Problem:
Your answer should show every line of the material below that includes "will".
Listed records: Begin
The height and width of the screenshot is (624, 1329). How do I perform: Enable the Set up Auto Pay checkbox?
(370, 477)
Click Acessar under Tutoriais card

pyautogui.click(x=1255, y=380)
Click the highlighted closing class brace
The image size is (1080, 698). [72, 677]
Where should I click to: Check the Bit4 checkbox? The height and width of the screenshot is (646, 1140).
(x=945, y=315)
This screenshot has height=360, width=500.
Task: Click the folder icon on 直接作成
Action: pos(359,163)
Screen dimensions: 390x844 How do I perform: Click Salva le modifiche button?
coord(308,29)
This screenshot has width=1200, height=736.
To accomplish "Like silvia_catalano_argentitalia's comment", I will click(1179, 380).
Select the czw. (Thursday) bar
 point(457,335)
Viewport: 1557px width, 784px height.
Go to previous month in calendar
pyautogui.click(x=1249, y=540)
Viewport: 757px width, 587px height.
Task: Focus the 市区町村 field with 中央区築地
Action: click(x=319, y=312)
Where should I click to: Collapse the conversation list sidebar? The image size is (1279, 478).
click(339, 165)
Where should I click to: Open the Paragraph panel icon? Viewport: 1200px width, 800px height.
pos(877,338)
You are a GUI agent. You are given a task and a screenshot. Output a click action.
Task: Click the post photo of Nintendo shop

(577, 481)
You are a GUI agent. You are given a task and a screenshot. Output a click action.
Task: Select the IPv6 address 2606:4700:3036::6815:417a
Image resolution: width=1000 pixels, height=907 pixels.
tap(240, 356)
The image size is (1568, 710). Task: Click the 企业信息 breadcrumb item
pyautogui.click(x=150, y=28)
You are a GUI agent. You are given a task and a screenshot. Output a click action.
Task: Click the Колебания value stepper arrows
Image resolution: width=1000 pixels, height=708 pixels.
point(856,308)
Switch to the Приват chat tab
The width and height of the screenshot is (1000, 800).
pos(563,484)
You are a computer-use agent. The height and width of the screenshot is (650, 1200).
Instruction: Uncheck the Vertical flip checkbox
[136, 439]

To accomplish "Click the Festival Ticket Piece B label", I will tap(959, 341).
Listed records: End
Problem solution:
To accomplish "Like silvia_catalano_argentitalia's comment", I will click(1179, 380).
To accomplish "Click the Festival Ticket Piece B label", I will tap(959, 341).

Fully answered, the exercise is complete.